Ontleend aan Latijn lēgālis 'betrekking hebbend op de wet, wettelijk', afleiding van lēx (genitief lēgis) 'contract, wet'. Zie ook loyaal, dat via het Frans op hetzelfde woord teruggaat.
Het Latijnse woord is verwant met: Oskisch ligud 'wet' < pie. *leǵ- (IEW 658); door interpretatie als 'verzameling van voorschriften' verwant met Latijn legere 'verzamelen; lezen', zie legende.
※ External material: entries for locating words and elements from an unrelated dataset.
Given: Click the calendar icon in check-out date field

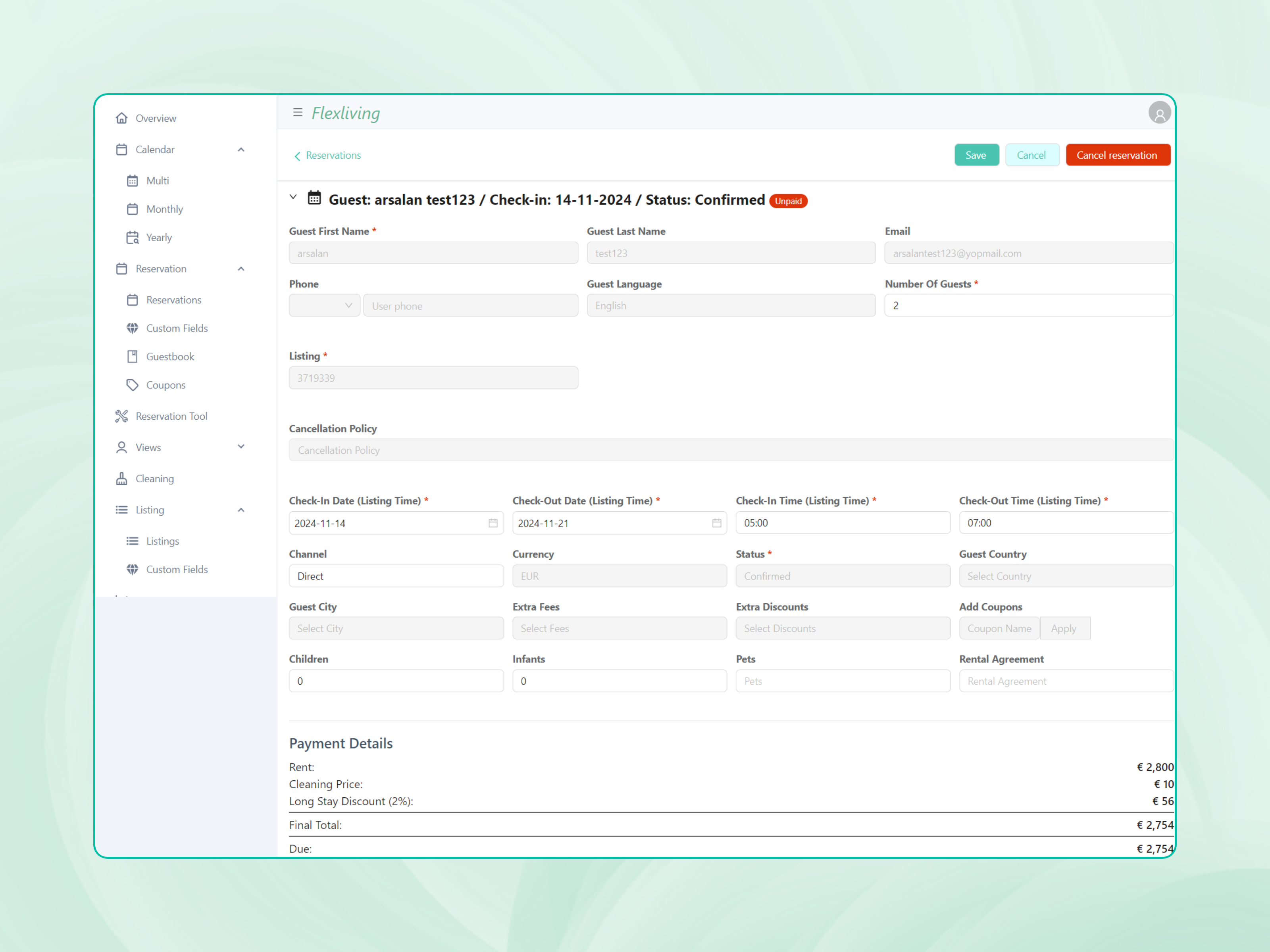Looking at the screenshot, I should click(x=716, y=523).
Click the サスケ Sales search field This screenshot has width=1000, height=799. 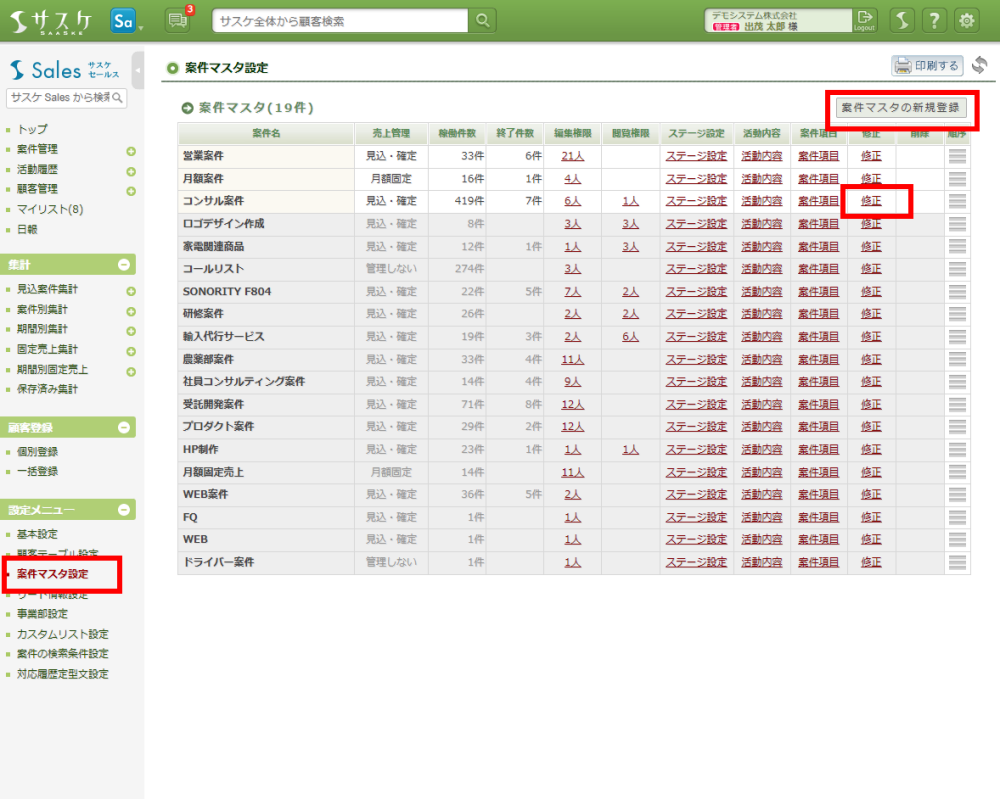pyautogui.click(x=60, y=98)
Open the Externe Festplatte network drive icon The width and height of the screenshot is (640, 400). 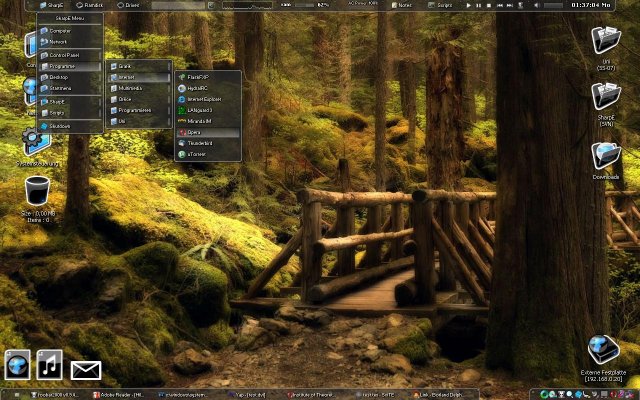coord(603,350)
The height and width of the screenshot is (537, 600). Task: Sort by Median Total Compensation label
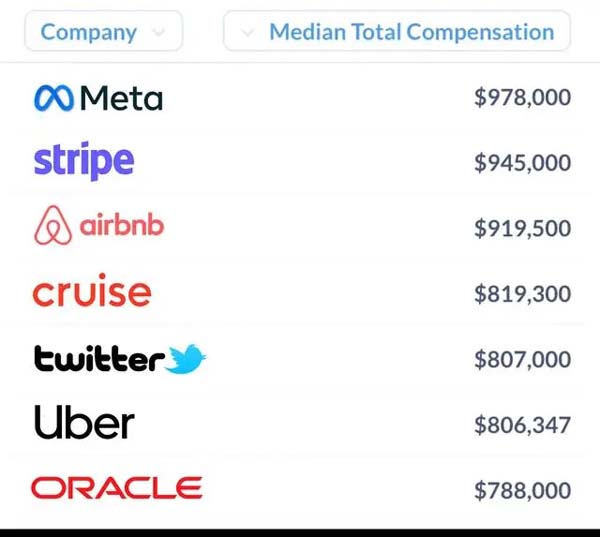[412, 32]
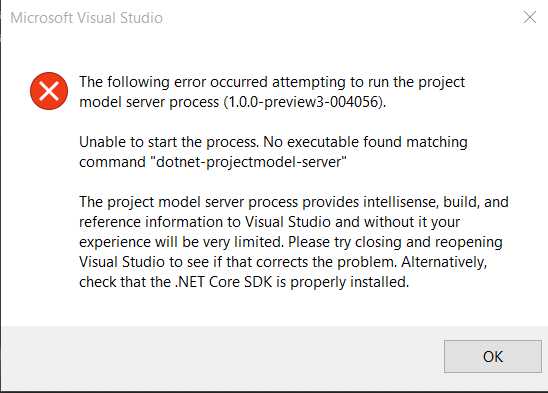Click "model server process" before the version number
548x393 pixels.
click(x=149, y=102)
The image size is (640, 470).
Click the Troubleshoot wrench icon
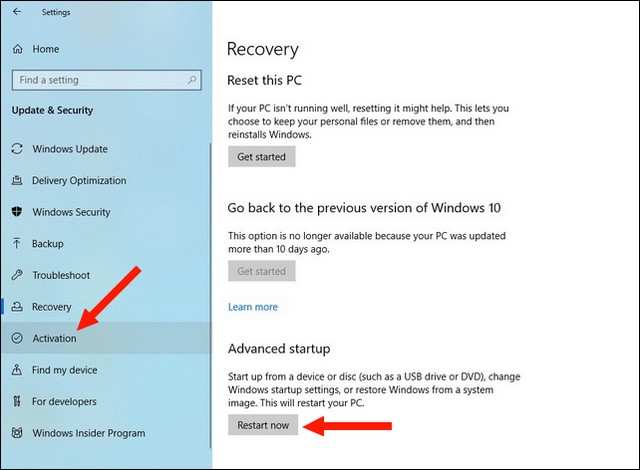tap(17, 275)
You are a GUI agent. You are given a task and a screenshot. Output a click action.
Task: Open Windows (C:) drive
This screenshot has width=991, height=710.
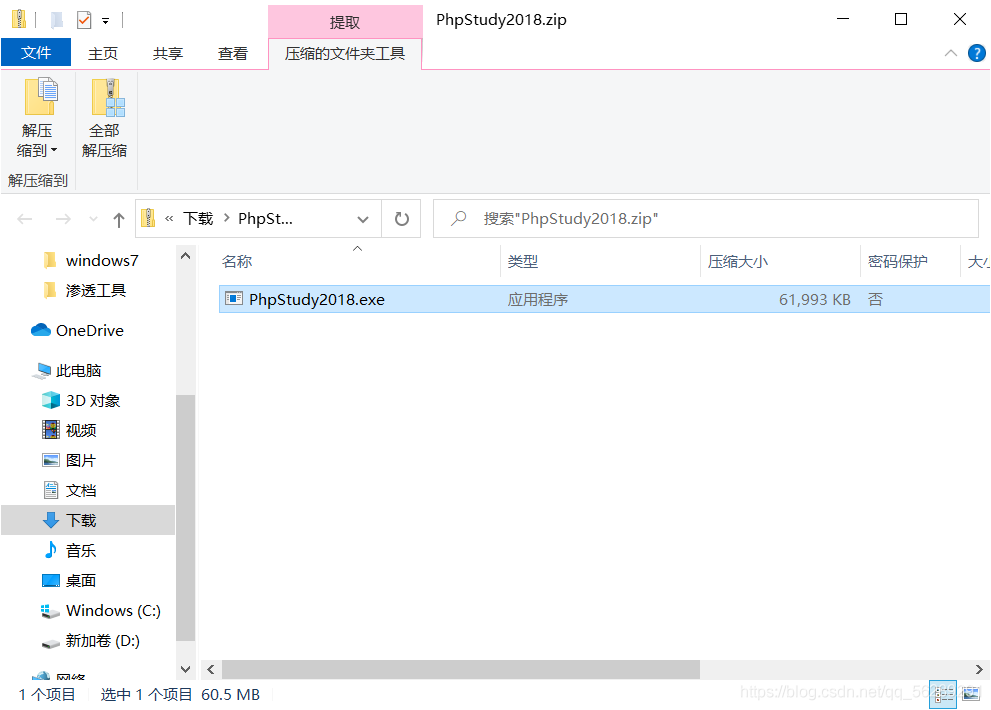[x=112, y=611]
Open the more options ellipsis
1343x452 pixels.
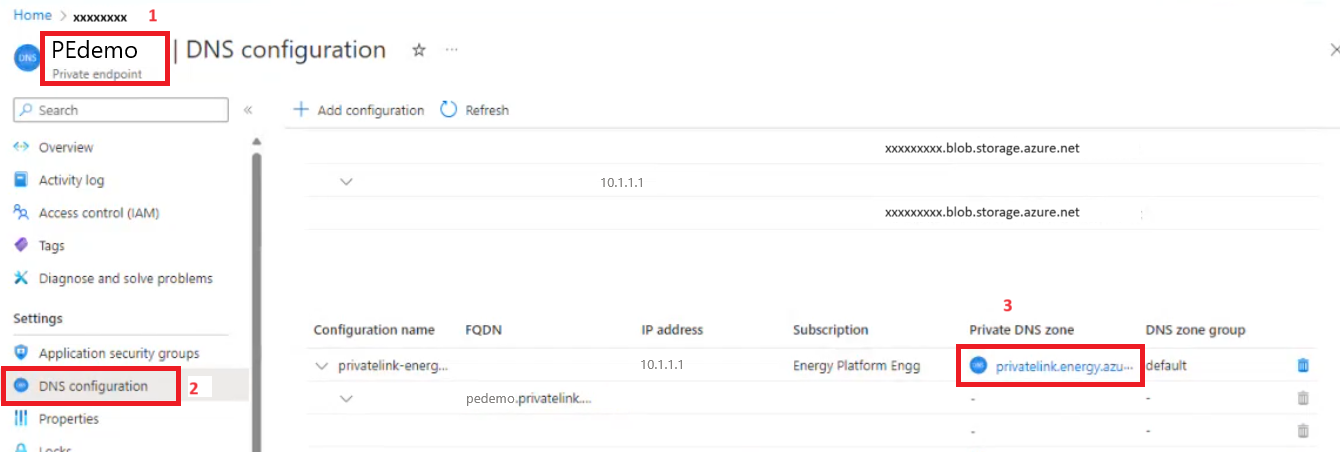tap(452, 50)
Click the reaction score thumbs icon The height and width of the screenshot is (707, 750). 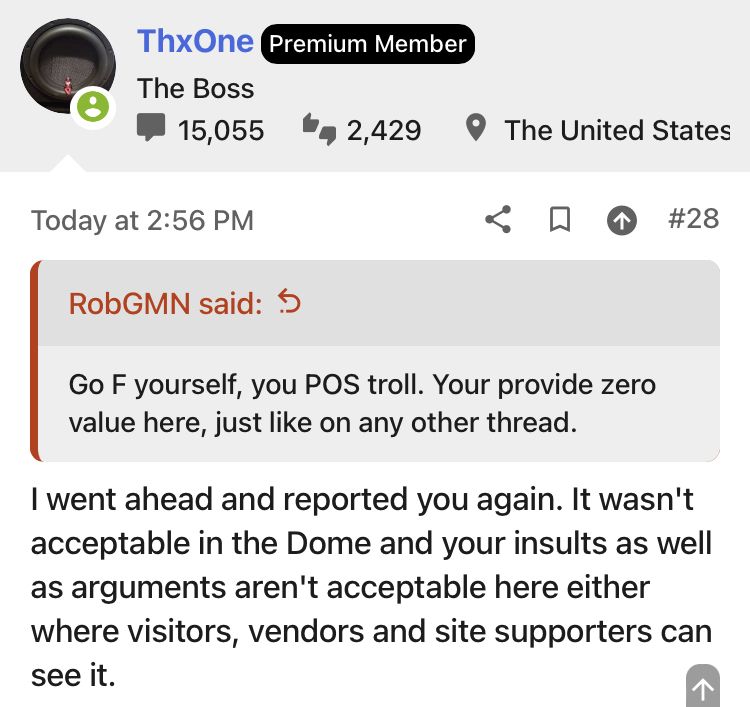319,130
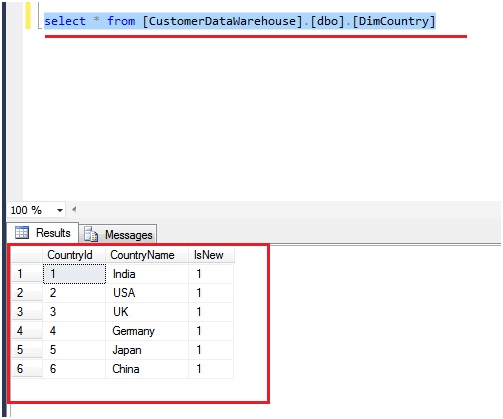The width and height of the screenshot is (503, 419).
Task: Open the 100 % zoom dropdown arrow
Action: [60, 210]
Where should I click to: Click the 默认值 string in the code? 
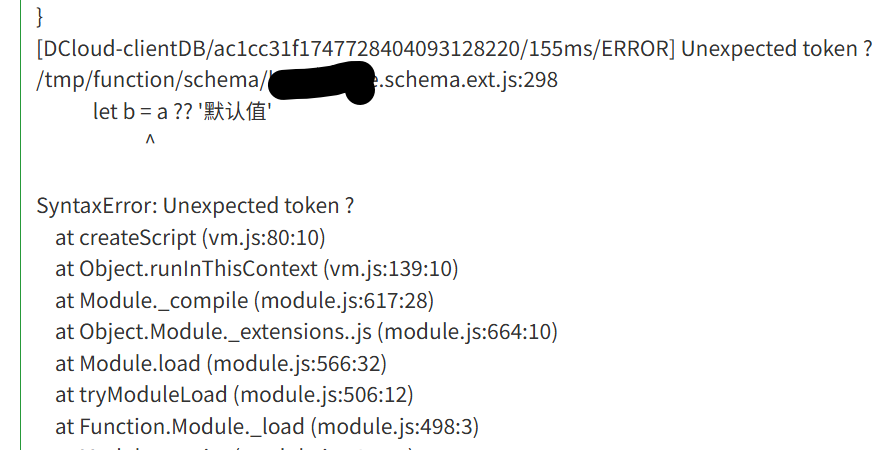(x=235, y=112)
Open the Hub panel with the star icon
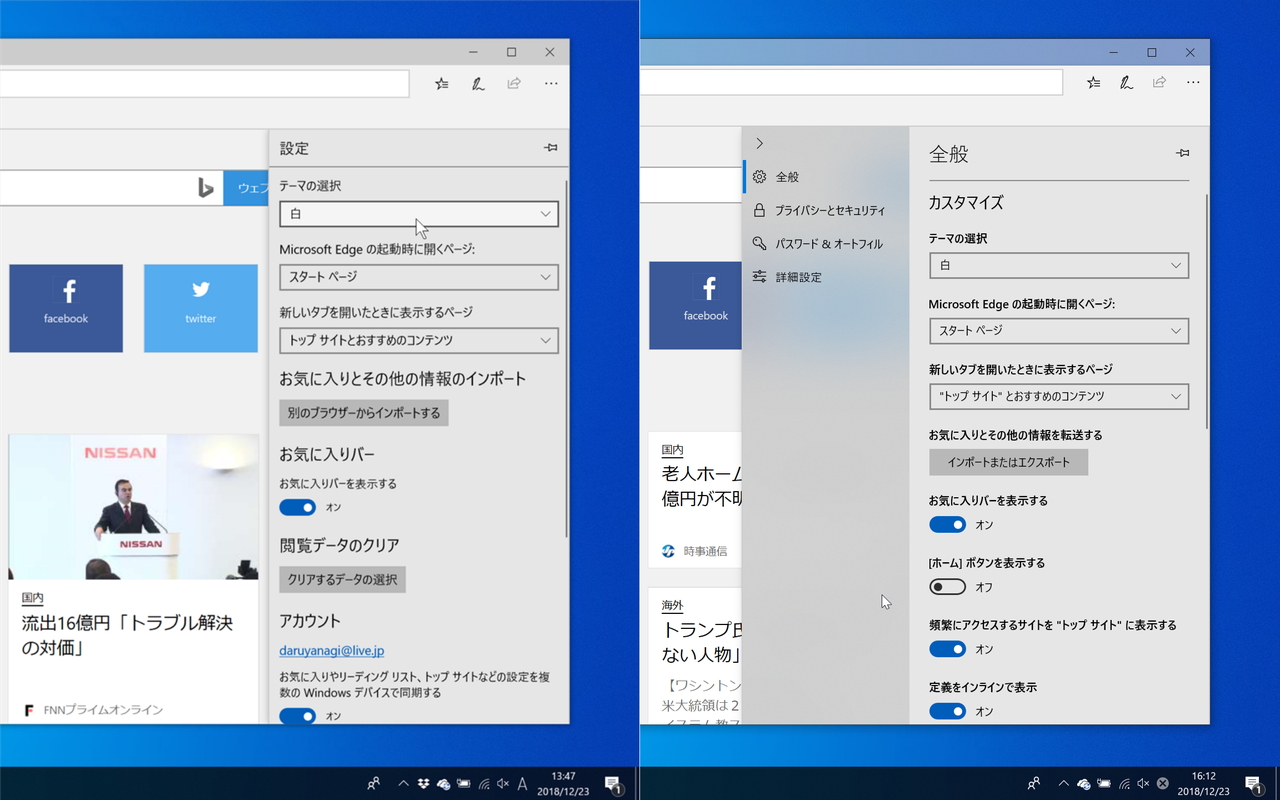 [x=441, y=83]
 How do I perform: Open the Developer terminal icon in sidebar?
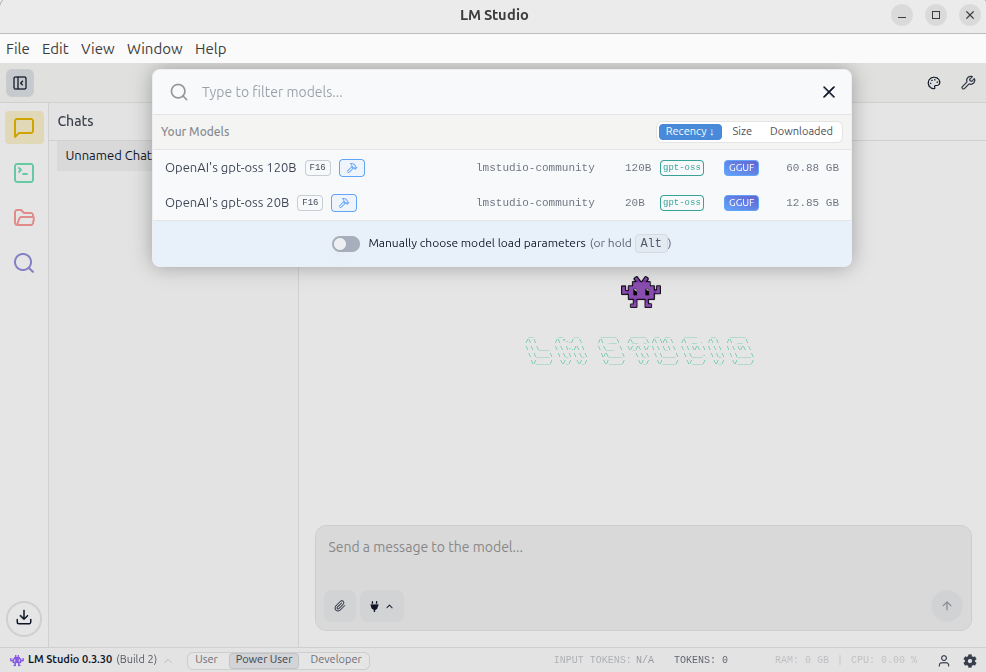click(24, 173)
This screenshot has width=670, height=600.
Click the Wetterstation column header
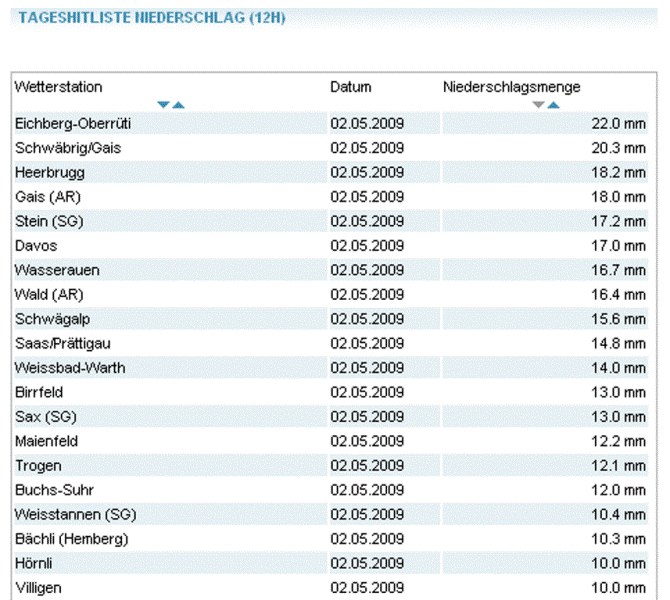pyautogui.click(x=58, y=87)
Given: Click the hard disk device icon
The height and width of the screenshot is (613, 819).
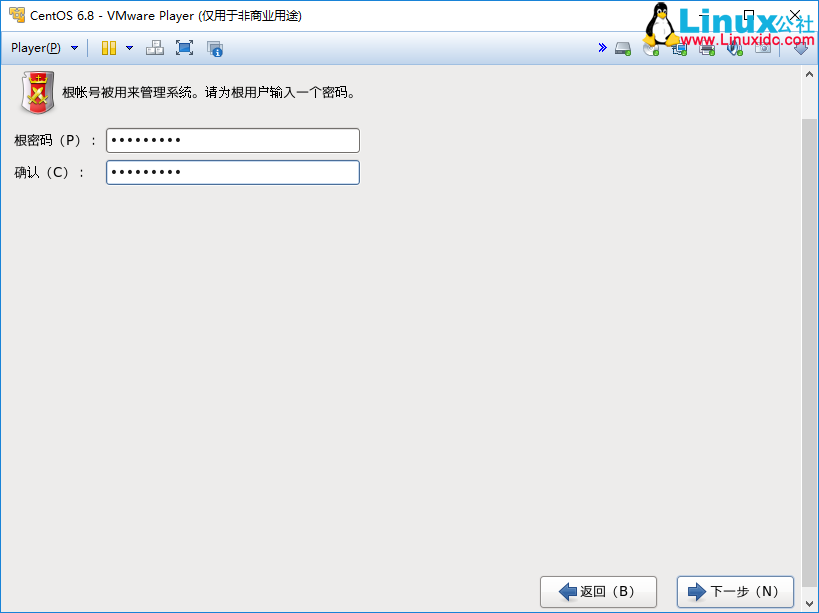Looking at the screenshot, I should (623, 48).
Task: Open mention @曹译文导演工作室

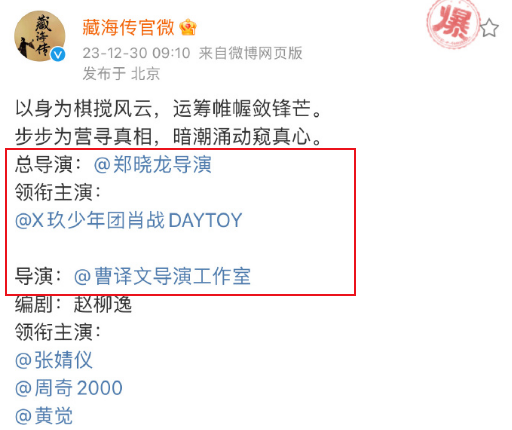Action: tap(162, 276)
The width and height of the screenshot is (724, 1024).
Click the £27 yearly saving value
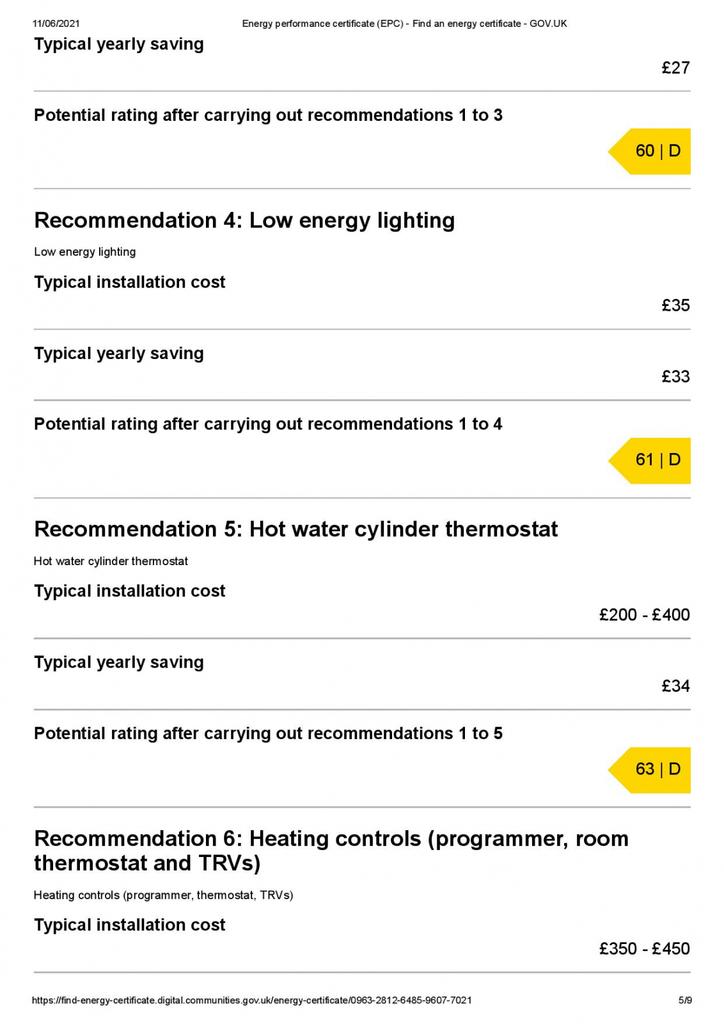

illegaal bn. en zn. 'onwettig(e)'. Nnl. eerst het bn. illegaal 'onwettig, verboden' [1824; Weiland], illegale werkers 'verzetsstrijders in de Tweede Wereldoorlog' [1941; WNT Aanv.], dan ook zelfstandig gebruikt in onze illegalen 'onze verzetsstrijders' [1946; WNT Aanv.], illegaal 'buitenlander zonder arbeids- of verblijfsvergunning' [1948; Van Dale Hwb.]. Via het Franse bn. illégal 'onwettig' [1361; Rey] ontleend aan middeleeuws Latijn illēgālis 'id.', gevormd uit in- 2 'niet' en lēgālis. Het bn. had in Nederland in en kort na de Tweede Wereldoorlog vooral betrekking op de geheime anti-Duitse, en dus onwettige activiteiten van het verzet. Toen ontstond ook het zn. illegaal, waarvan de betekenis 'verzetsstrijder' later plaatsmaakte voor de huidige betekenis. ◆ legaliseren ww. 'een wettelijke status geven'. Nnl. legaliseren [1809; Wdb. ND] in de certificaten moeten gelegaliseerd worden 'door handelingen van de bevoegde autoriteiten wettig gemaakt worden' [1818; WNT]. Ontleend aan Frans légaliser 'id.' [1668; Rey], afleiding van légal 'wettelijk'. ◆ legalisatie zn. 'wettigverklaring, verlening van een wettelijke status'. Nnl. legalisatie 'wettigverklaring' [1814; WNT Aanv.], 'wettigverklaring van tot dan toe verboden activiteiten' in een legalisatie van den tegenwoordigen feitelijken toestand [1932; Vaderland], legalisatie van het veelvuldig gepleegde dooden van de door de moeder niet gewenschte vrucht [1935; Groene Amsterdammer]. Ontleend aan Frans légalisation 'id.' [1690; Rey], afleiding van légaliser. Oorspr. hebben legaliseren en legalisatie betrekking op handtekeningen, akten, getuigschriften, enz., waaraan een wettelijke status wordt gegeven door bevestiging door een notaris, opneming in een overheidsregister, enz. Veel jonger is de toepassing van deze woorden op wetswijzigingen die activiteiten die tot dan toe onwettig of verboden waren, rechtmatig maakt.